You'll all be aware of the horrors with which the introduction of vaguely market like things into the NHS is causing our lefty bretheren. The idea that prices might be fixed by the supply and demand of something just makes them shudder. Surely they cry, government, the wise, fixing them would be better? After all, we don't want to end up with a health care system like that of America, do we?

Well, actually, no, we probably don't want to end up with the American health care system which is just why we don't want the wise, the government (sorry, that conjunction just makes me laugh so I've repeated it) fixing those prices. We'd much rather let markets do that for us.

For there's a very interesting recent paper which shows that the US health care system expensive as it is, is expensive because of government price fixing:

This raises the question of what exactly changed in the 1980s.
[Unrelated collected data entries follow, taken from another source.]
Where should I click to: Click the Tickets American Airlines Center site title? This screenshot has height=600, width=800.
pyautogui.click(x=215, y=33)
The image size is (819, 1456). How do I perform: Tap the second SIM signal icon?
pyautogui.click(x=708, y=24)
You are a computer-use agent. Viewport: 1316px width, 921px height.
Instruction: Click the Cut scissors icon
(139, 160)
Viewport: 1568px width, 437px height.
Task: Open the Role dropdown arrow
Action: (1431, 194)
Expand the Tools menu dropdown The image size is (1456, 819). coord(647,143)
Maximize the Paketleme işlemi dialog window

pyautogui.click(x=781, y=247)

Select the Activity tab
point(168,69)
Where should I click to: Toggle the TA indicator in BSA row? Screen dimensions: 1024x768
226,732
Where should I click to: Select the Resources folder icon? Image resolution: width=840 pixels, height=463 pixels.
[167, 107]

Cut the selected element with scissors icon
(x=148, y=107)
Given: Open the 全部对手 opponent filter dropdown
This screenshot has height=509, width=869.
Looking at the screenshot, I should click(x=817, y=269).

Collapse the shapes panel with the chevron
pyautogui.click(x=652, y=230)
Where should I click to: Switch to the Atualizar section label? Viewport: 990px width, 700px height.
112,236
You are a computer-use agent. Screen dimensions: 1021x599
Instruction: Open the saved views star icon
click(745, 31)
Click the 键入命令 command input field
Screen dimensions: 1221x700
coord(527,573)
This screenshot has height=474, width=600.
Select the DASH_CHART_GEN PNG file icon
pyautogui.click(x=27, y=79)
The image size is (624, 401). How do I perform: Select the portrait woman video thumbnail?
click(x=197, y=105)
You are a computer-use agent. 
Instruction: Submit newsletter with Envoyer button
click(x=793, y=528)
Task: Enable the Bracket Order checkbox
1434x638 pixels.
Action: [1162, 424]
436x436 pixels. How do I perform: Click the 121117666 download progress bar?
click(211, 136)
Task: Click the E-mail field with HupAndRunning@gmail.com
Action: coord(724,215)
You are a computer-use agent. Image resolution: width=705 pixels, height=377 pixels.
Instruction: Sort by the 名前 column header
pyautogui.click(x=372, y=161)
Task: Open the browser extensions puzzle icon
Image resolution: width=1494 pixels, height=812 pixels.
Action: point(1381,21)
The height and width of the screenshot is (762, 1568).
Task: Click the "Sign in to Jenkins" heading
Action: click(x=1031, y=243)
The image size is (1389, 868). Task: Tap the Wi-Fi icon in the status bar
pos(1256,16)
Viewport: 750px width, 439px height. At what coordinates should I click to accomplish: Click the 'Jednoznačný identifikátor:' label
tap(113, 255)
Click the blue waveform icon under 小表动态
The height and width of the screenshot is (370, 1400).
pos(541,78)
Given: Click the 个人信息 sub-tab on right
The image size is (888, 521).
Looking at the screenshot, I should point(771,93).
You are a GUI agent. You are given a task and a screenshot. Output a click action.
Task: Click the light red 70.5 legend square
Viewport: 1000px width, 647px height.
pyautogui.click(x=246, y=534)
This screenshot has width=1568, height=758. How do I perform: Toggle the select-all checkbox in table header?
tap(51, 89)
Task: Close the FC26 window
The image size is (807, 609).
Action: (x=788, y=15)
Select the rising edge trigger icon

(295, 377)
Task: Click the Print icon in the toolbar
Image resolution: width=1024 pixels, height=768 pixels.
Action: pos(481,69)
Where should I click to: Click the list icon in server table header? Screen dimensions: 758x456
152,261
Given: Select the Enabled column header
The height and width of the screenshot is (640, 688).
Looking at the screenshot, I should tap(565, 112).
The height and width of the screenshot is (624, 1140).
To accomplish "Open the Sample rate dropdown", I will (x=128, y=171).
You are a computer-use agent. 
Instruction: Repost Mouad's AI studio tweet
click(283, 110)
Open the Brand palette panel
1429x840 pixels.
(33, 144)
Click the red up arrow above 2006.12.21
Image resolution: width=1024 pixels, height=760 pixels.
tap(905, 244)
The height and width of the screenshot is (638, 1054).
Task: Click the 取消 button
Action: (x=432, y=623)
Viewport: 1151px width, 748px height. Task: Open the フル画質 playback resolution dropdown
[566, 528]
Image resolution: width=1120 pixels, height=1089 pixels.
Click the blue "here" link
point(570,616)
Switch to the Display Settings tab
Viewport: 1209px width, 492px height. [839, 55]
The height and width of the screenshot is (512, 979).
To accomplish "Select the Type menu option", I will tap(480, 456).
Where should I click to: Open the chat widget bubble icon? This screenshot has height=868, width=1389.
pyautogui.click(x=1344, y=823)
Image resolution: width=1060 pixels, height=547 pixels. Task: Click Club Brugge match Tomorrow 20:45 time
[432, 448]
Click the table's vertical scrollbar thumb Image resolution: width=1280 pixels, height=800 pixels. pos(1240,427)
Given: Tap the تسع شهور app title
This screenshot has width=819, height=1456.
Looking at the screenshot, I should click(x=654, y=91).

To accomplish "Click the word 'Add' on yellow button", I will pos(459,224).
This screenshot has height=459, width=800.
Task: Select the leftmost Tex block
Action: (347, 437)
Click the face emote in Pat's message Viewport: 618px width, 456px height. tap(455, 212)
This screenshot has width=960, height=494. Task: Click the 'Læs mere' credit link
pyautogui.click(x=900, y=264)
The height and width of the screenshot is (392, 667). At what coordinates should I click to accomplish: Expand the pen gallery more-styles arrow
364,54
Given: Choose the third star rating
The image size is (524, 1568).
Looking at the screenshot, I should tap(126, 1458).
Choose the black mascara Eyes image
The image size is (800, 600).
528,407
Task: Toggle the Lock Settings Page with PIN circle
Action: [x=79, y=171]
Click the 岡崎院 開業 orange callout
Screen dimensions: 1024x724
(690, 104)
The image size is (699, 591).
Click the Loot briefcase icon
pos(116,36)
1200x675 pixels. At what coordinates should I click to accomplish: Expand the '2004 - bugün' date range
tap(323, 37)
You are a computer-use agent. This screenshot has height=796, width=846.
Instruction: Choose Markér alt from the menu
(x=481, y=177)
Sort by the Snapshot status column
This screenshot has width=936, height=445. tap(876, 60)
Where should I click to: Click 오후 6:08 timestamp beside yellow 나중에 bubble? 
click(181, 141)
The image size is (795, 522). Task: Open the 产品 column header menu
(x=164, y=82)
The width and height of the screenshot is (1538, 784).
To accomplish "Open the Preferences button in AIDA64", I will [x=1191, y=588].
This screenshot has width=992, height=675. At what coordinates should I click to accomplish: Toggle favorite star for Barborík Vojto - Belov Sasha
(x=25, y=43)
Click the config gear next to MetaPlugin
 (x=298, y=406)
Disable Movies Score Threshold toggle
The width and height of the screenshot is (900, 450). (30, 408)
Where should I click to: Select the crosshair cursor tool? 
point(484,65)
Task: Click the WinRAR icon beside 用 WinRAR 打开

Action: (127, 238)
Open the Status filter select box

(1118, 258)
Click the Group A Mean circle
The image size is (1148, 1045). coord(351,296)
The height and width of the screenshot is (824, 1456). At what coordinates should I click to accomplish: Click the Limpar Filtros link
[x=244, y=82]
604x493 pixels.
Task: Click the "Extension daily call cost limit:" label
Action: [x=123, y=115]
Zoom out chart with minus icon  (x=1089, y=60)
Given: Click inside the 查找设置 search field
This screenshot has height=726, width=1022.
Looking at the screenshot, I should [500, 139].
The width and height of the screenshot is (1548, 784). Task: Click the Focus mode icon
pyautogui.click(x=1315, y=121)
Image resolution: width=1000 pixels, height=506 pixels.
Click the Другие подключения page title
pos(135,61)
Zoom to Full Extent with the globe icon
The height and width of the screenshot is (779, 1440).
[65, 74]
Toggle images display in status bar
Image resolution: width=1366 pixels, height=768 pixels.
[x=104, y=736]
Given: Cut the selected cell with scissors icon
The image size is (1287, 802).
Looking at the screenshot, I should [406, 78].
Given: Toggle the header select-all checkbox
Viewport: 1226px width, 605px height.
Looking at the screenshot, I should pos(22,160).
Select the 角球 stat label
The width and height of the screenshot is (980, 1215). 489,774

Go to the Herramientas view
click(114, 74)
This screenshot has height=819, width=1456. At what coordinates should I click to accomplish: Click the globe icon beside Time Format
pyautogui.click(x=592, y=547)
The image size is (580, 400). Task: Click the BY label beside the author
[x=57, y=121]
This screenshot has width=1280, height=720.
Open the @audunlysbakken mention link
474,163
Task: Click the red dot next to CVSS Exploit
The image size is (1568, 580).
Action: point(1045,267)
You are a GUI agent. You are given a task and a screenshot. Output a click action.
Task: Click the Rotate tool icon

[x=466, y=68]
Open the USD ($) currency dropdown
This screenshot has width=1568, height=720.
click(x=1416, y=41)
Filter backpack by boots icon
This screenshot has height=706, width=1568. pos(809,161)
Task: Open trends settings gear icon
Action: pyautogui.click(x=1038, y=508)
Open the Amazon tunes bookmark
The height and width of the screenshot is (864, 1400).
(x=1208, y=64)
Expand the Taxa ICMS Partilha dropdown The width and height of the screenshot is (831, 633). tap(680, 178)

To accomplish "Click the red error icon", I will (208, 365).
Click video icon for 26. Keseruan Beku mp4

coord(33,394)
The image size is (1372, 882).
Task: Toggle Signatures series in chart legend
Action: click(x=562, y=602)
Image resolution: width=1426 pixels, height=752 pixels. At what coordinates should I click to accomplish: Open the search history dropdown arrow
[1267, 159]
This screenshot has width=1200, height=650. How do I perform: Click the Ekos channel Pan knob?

Daeho Kim, a graduate student at Brown University, offers a provocative hypothesis in a new working paper. As Kim explains, a 1983 Medicare reform created the prospective payment system, or PPS, which offered fixed reimbursements for the use of a medical technology. If a physician decides to use bypass surgery as a cardiac treatment, she won’t be paid on the basis of what it cost her to perform the surgery. Instead, she’ll be paid the national average cost. This way, there is a strong incentive to beat the national average cost of performing bypass surgeries, thus lowering, in theory, systemwide costs.

But something quite different seems to have happened. A big part of the story is that providers can choose from a number of different cardiac treatments, some of which are more expensive than others. PPS encouraged them to focus on the treatments where the marginal cost — the cost of providing one more treatment, in this case — fell below the average cost, even if there are more cost-effective treatments available. Kim suggests that PPS may account for one of the most distinctive aspects of the U.S. health system — our extraordinary overreliance on costly treatments.

In short, the bureaucrats fixed the prices for a specific treatment but left the doctors and hospitals free to choose an expensive specific treatment over a cheap one. With the obvious effect that everyone now gets the most expensive possible treatment for whatever condition it is that they have.

Now one could argue that having the wise, those in government (it is to laugh again!), fixing the  prices right this time would beat that problem. That is, in part, a bet that your average drone at the UK Department of Health is cleverer than your average drone at the US equivalent: good luck with that one.

But the real answer to that is that it isn't in fact possible to calculate, in the absence of a market, what is the correct price. For as Hayek pointed out, the whole thing is just too complex for that: the market is what we have to use to calculate the correct price. Thus it is impossible for the wise governors (titter) to ever get the price right: which is why we don't want them setting prices.

I'm perfectly happy for there to be government involvement in health care. I can see a valid place for social insurance, I'm entirely fine with tax-financed health care of some kind. But in order to get the right amount of the best of it we're going to have to let the idiocy of the interaction of the marketplace replace all those very clever people in offices setting the prices for us.